NOUVELLES

Human Rights Watch accuse Israël de "violation des lois de la guerre" à Gaza

07/12/2012 06:17 EST | Actualisé 06/02/2013 05:12 EST

L'armée israélienne, en lançant un raid aérien le 18 novembre contre une maison à Gaza qui a coûté la vie à 12 Palestiniens, dont quatre enfants, a commis une "claire violation des lois de la guerre", affirme vendredi dans un rapport l'ONG Human Rights Watch (HRW).

Ce raid, mené durant l'opération "Pilier de défense", visait le domicile de la famille Dallou, dont le père, Mohammad Jamal al-Dallou, 29 ans, a été présenté par l'armée israélienne comme un "terroriste".

Cette frappe, la plus meurtrière de l'opération lancée par Israël du 14 au 21 novembre dans la bande de Gaza, que gouverne le Hamas, avait provoqué la mort de ce Palestinien, agent dans une unité de la police des autorités du Hamas, de neuf membres de sa famille et de deux voisins, selon HRW.

"La possibilité que l'attaque contre une maison civile pouvait provoquer la mort de nombreux civils rendait cette opération à la fois disproportionnée et illégale", souligne l'ONG dans un communiqué.

La mort de la famille Dallou a ému l'opinion internationale.

HRW déplore qu'Israël n'ait pas fourni d'information sur M. Dallou pouvant étayer ses accusations selon lesquelles il était directement impliqué dans des actes "hostiles".

L'armée israélienne avait initialement indiqué avoir visé un chef militaire du Hamas, Yen Rabiea.
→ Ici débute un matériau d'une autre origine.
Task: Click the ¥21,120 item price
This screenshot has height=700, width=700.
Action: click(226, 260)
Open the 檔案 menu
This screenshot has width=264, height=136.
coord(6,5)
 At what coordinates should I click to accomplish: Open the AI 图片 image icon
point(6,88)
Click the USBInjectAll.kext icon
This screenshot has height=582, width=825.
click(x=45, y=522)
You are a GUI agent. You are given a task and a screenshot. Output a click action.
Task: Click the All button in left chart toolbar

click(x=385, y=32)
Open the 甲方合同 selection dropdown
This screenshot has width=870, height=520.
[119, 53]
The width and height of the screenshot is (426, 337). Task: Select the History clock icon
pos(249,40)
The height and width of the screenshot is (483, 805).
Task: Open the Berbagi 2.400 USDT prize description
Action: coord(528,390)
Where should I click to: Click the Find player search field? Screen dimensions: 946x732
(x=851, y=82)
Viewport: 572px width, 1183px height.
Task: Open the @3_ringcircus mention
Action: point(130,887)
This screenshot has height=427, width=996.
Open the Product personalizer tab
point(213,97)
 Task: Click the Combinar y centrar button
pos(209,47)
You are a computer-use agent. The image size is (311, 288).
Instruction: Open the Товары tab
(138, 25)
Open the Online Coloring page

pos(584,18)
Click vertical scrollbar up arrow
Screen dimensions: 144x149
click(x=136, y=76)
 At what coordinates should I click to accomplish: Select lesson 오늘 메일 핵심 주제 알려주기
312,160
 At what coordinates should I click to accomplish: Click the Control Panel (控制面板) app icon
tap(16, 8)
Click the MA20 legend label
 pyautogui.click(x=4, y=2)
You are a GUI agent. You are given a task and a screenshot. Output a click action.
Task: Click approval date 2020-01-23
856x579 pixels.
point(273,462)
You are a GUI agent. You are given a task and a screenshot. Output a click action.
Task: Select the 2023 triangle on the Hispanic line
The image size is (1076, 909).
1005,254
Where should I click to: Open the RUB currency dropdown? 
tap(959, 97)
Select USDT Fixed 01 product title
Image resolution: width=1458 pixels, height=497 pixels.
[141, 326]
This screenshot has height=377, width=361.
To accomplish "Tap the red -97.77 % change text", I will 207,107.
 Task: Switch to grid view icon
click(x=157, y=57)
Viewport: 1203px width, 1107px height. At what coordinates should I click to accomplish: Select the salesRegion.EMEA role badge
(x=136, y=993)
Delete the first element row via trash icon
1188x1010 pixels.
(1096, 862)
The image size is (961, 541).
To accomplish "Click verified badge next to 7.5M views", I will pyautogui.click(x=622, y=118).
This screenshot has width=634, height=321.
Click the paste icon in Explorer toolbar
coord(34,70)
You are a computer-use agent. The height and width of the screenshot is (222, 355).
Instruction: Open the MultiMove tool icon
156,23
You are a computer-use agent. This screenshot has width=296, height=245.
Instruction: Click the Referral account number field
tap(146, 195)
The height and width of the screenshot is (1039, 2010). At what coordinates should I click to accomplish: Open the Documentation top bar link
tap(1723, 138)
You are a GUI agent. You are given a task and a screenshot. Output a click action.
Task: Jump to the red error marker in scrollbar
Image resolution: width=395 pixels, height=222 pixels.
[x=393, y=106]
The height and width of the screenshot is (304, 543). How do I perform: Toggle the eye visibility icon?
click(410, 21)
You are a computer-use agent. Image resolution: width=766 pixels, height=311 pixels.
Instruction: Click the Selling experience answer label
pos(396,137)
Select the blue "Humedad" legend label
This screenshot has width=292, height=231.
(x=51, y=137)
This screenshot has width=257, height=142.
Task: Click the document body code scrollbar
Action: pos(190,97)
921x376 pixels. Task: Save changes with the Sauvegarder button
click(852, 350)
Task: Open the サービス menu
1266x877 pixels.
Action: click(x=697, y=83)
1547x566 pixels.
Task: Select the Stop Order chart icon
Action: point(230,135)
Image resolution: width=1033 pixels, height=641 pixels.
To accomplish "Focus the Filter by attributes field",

Mais une porte-parole de l'armée avait ensuite déclaré à l'AFP que la cible du raid était Mohammad Jamal al-Dallou, selon elle "un terroriste connu". "Il n'y a pas eu d'erreur de l'armée israélienne", avait-elle insisté.

HRW souligne que les forces israélienne ont utilisé une bombe de "forte puissance". "Israël doit expliquer la raison du bombardement de cette maison pleine de civils", a estimé Fred Abrahams, un conseiller de l'ONG qui a enquêté à Gaza.

Interrogé par l'AFP, une porte-parole de l'armée a répondu vendredi que la maison des Dallou avait été "identifiée par les renseignements militaires comme une cache pour un haut responsable du Hamas qui jouait un rôle important dans la mise en place des infrastructures nécessaires pour tirer des roquettes" vers le territoire israélien.

"Les pertes en vies humaines de deux côté est regrettable, mais la responsabilité retombe sur les activistes terroristes qui utilisent la population civile comme un bouclier humain en se servant de bâtiments civils comme cachette", a argué la porte-parole militaire.

L'armée israélienne a promis une "réponse complète" à HRW "dans les prochains jours".

Une semaine d'hostilités entre soldats israéliens et combattants palestiniens ont coûté la vie à 175 Palestiniens --dont une centaine de civils y compris au moins 37 enfants-- ainsi qu'à six Israéliens, quatre civils et deux soldats, selon les deux camps.